==== Available data ====

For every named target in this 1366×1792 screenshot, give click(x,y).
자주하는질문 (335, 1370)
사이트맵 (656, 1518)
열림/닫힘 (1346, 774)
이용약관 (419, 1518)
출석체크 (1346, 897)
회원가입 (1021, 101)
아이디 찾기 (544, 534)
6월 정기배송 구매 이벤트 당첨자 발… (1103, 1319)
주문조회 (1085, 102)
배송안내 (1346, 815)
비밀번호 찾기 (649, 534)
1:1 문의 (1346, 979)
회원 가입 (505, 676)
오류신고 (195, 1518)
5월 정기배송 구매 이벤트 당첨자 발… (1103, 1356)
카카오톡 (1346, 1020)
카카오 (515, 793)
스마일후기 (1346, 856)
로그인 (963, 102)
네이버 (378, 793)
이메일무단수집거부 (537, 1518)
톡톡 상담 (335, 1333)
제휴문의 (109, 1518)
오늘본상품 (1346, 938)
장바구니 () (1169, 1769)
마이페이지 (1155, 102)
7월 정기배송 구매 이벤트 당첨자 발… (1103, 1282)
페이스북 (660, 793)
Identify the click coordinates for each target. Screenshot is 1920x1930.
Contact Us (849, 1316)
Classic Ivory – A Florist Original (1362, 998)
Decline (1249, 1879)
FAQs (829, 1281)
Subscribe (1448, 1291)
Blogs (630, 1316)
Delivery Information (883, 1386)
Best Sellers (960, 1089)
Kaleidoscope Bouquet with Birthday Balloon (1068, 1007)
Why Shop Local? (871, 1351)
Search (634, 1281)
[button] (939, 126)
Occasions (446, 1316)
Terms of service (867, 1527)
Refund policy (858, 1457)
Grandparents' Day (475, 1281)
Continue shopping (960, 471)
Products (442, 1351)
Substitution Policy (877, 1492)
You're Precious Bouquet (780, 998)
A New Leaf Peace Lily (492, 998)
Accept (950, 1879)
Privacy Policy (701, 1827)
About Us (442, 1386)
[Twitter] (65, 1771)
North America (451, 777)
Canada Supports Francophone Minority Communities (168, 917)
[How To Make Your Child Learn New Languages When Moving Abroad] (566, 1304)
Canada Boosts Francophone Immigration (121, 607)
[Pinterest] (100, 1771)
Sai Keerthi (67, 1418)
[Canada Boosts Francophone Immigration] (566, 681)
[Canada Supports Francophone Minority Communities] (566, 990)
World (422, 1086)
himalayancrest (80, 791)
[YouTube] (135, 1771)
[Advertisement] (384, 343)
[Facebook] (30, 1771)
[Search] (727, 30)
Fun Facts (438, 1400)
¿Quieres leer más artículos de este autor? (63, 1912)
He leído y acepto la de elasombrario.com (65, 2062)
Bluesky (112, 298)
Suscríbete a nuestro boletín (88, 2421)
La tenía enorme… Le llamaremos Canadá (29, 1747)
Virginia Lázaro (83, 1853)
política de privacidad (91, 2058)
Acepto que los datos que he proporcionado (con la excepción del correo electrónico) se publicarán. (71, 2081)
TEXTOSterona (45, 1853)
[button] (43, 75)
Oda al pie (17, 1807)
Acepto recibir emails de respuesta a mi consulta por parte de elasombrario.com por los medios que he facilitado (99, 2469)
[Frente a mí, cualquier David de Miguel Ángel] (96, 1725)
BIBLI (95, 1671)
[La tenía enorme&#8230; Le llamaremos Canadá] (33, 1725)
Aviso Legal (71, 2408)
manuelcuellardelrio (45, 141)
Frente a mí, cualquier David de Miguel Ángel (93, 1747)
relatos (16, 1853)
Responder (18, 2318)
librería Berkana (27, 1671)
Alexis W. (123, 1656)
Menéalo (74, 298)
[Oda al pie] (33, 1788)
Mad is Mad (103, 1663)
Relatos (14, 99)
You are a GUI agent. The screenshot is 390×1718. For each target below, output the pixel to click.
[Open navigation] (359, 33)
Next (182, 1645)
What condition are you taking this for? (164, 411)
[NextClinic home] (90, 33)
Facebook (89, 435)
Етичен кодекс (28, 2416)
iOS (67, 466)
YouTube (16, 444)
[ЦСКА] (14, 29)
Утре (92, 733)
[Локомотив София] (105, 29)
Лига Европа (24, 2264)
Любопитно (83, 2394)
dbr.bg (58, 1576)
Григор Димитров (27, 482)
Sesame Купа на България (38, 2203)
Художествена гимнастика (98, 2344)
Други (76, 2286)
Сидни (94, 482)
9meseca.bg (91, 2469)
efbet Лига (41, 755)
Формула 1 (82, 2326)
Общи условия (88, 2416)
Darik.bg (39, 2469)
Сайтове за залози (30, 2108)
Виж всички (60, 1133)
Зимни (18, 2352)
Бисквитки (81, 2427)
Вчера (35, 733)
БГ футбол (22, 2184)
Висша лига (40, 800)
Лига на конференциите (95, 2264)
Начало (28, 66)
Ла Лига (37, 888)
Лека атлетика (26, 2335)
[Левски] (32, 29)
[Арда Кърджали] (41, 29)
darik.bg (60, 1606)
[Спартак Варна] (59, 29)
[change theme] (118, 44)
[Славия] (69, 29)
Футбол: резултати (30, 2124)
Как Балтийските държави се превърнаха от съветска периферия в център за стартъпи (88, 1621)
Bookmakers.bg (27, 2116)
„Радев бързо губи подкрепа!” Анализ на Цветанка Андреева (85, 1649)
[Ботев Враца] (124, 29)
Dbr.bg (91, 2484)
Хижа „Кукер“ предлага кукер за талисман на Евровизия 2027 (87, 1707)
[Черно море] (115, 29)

====

# Assigned task
The full set of entries should be copied out exactly as given.

# Reply to the exercise
For every named target in this 1366×1792 screenshot, give click(x,y).
자주하는질문 (335, 1370)
사이트맵 (656, 1518)
열림/닫힘 (1346, 774)
이용약관 (419, 1518)
출석체크 (1346, 897)
회원가입 (1021, 101)
아이디 찾기 (544, 534)
6월 정기배송 구매 이벤트 당첨자 발… (1103, 1319)
주문조회 (1085, 102)
배송안내 (1346, 815)
비밀번호 찾기 (649, 534)
1:1 문의 (1346, 979)
회원 가입 (505, 676)
오류신고 (195, 1518)
5월 정기배송 구매 이벤트 당첨자 발… (1103, 1356)
카카오톡 (1346, 1020)
카카오 (515, 793)
스마일후기 (1346, 856)
로그인 (963, 102)
네이버 (378, 793)
이메일무단수집거부 (537, 1518)
톡톡 상담 (335, 1333)
제휴문의 (109, 1518)
오늘본상품 (1346, 938)
장바구니 () (1169, 1769)
마이페이지 (1155, 102)
7월 정기배송 구매 이벤트 당첨자 발… (1103, 1282)
페이스북 (660, 793)
Identify the click coordinates for each target. Screenshot is 1920x1930.
Contact Us (849, 1316)
Classic Ivory – A Florist Original (1362, 998)
Decline (1249, 1879)
FAQs (829, 1281)
Subscribe (1448, 1291)
Blogs (630, 1316)
Delivery Information (883, 1386)
Best Sellers (960, 1089)
Kaleidoscope Bouquet with Birthday Balloon (1068, 1007)
Why Shop Local? (871, 1351)
Search (634, 1281)
[button] (939, 126)
Occasions (446, 1316)
Terms of service (867, 1527)
Refund policy (858, 1457)
Grandparents' Day (475, 1281)
Continue shopping (960, 471)
Products (442, 1351)
Substitution Policy (877, 1492)
You're Precious Bouquet (780, 998)
A New Leaf Peace Lily (492, 998)
Accept (950, 1879)
Privacy Policy (701, 1827)
About Us (442, 1386)
[Twitter] (65, 1771)
North America (451, 777)
Canada Supports Francophone Minority Communities (168, 917)
[How To Make Your Child Learn New Languages When Moving Abroad] (566, 1304)
Canada Boosts Francophone Immigration (121, 607)
[Pinterest] (100, 1771)
Sai Keerthi (67, 1418)
[Canada Boosts Francophone Immigration] (566, 681)
[Canada Supports Francophone Minority Communities] (566, 990)
World (422, 1086)
himalayancrest (80, 791)
[YouTube] (135, 1771)
[Advertisement] (384, 343)
[Facebook] (30, 1771)
[Search] (727, 30)
Fun Facts (438, 1400)
¿Quieres leer más artículos de este autor? (63, 1912)
He leído y acepto la de elasombrario.com (65, 2062)
Bluesky (112, 298)
Suscríbete a nuestro boletín (88, 2421)
La tenía enorme… Le llamaremos Canadá (29, 1747)
Virginia Lázaro (83, 1853)
política de privacidad (91, 2058)
Acepto que los datos que he proporcionado (con la excepción del correo electrónico) se publicarán. (71, 2081)
TEXTOSterona (45, 1853)
[button] (43, 75)
Oda al pie (17, 1807)
Acepto recibir emails de respuesta a mi consulta por parte de elasombrario.com por los medios que he facilitado (99, 2469)
[Frente a mí, cualquier David de Miguel Ángel] (96, 1725)
BIBLI (95, 1671)
[La tenía enorme&#8230; Le llamaremos Canadá] (33, 1725)
Aviso Legal (71, 2408)
manuelcuellardelrio (45, 141)
Frente a mí, cualquier David de Miguel Ángel (93, 1747)
relatos (16, 1853)
Responder (18, 2318)
librería Berkana (27, 1671)
Alexis W. (123, 1656)
Menéalo (74, 298)
[Oda al pie] (33, 1788)
Mad is Mad (103, 1663)
Relatos (14, 99)
You are a GUI agent. The screenshot is 390×1718. For each target below, output the pixel to click.
[Open navigation] (359, 33)
Next (182, 1645)
What condition are you taking this for? (164, 411)
[NextClinic home] (90, 33)
Facebook (89, 435)
Етичен кодекс (28, 2416)
iOS (67, 466)
YouTube (16, 444)
[ЦСКА] (14, 29)
Утре (92, 733)
[Локомотив София] (105, 29)
Лига Европа (24, 2264)
Любопитно (83, 2394)
dbr.bg (58, 1576)
Григор Димитров (27, 482)
Sesame Купа на България (38, 2203)
Художествена гимнастика (98, 2344)
Други (76, 2286)
Сидни (94, 482)
9meseca.bg (91, 2469)
efbet Лига (41, 755)
Формула 1 (82, 2326)
Общи условия (88, 2416)
Darik.bg (39, 2469)
Сайтове за залози (30, 2108)
Виж всички (60, 1133)
Зимни (18, 2352)
Бисквитки (81, 2427)
Вчера (35, 733)
БГ футбол (22, 2184)
Висша лига (40, 800)
Лига на конференциите (95, 2264)
Начало (28, 66)
Ла Лига (37, 888)
Лека атлетика (26, 2335)
[Левски] (32, 29)
[Арда Кърджали] (41, 29)
darik.bg (60, 1606)
[Спартак Варна] (59, 29)
[change theme] (118, 44)
[Славия] (69, 29)
Футбол: резултати (30, 2124)
Как Балтийските държави се превърнаха от съветска периферия в център за стартъпи (88, 1621)
Bookmakers.bg (27, 2116)
„Радев бързо губи подкрепа!” Анализ на Цветанка Андреева (85, 1649)
[Ботев Враца] (124, 29)
Dbr.bg (91, 2484)
Хижа „Кукер“ предлага кукер за талисман на Евровизия 2027 (87, 1707)
[Черно море] (115, 29)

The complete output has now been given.